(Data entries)

★ ★ ★ ★ ★ ★ ★

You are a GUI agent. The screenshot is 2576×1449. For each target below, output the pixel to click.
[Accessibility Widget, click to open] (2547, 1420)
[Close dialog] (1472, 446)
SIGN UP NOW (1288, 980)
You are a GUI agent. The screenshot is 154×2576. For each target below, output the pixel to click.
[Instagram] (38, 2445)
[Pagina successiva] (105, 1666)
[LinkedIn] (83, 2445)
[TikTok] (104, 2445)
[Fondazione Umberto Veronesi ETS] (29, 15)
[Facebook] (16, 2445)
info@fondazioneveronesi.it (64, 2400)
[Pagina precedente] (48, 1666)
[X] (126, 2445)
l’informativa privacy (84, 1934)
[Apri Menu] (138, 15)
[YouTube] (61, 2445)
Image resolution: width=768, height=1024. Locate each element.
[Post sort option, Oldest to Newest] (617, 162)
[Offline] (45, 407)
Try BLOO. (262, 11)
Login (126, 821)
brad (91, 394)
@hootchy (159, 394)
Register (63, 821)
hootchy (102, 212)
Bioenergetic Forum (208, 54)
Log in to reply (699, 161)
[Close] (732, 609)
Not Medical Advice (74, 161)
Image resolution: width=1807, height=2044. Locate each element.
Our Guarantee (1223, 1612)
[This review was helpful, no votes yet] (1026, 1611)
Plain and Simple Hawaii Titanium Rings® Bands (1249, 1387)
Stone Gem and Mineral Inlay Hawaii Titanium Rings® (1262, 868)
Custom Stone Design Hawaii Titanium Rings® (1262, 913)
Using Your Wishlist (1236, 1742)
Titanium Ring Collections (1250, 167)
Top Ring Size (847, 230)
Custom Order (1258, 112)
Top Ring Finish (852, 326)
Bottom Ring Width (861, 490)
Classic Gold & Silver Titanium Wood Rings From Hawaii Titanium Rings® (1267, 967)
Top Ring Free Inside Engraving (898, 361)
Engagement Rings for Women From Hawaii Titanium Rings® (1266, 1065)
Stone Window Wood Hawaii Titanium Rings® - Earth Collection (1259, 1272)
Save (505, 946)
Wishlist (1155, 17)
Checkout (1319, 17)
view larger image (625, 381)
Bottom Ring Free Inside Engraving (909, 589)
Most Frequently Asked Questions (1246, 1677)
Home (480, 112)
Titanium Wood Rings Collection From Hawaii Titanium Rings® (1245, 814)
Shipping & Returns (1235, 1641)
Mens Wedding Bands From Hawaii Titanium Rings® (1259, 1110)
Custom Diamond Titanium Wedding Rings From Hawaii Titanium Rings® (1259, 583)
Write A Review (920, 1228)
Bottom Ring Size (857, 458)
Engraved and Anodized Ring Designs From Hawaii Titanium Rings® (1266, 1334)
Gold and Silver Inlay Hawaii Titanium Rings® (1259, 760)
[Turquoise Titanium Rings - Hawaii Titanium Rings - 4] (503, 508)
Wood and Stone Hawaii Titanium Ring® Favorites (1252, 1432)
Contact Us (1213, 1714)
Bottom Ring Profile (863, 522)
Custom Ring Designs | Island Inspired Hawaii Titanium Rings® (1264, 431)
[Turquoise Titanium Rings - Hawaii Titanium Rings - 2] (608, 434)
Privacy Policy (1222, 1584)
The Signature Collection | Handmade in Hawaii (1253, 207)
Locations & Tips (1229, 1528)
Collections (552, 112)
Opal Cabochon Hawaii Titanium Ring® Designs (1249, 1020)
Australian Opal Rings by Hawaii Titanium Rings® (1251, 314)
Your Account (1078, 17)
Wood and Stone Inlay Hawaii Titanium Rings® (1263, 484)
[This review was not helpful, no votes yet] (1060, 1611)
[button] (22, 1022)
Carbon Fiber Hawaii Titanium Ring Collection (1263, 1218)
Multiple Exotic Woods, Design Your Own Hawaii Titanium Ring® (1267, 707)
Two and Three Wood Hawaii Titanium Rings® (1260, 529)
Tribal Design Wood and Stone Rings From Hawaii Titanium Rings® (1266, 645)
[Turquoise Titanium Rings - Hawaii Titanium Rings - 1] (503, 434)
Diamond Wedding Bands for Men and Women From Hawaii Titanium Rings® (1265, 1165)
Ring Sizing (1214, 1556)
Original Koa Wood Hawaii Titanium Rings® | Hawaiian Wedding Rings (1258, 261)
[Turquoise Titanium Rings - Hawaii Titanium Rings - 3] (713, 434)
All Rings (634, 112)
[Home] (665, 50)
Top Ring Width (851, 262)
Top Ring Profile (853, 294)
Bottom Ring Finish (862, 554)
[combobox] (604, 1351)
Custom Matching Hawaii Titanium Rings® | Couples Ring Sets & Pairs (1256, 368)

★ ★ ★ ★ ★ ★ ★

## Problem to work on
No lines before the one containing "Collections (552, 112)" belong in the answer; write out that line and each one after it exactly, through the end of the records.

## Answer to the exercise
Collections (552, 112)
Opal Cabochon Hawaii Titanium Ring® Designs (1249, 1020)
Australian Opal Rings by Hawaii Titanium Rings® (1251, 314)
Your Account (1078, 17)
Wood and Stone Inlay Hawaii Titanium Rings® (1263, 484)
[This review was not helpful, no votes yet] (1060, 1611)
[button] (22, 1022)
Carbon Fiber Hawaii Titanium Ring Collection (1263, 1218)
Multiple Exotic Woods, Design Your Own Hawaii Titanium Ring® (1267, 707)
Two and Three Wood Hawaii Titanium Rings® (1260, 529)
Tribal Design Wood and Stone Rings From Hawaii Titanium Rings® (1266, 645)
[Turquoise Titanium Rings - Hawaii Titanium Rings - 1] (503, 434)
Diamond Wedding Bands for Men and Women From Hawaii Titanium Rings® (1265, 1165)
Ring Sizing (1214, 1556)
Original Koa Wood Hawaii Titanium Rings® | Hawaiian Wedding Rings (1258, 261)
[Turquoise Titanium Rings - Hawaii Titanium Rings - 3] (713, 434)
All Rings (634, 112)
[Home] (665, 50)
Top Ring Width (851, 262)
Top Ring Profile (853, 294)
Bottom Ring Finish (862, 554)
[combobox] (604, 1351)
Custom Matching Hawaii Titanium Rings® | Couples Ring Sets & Pairs (1256, 368)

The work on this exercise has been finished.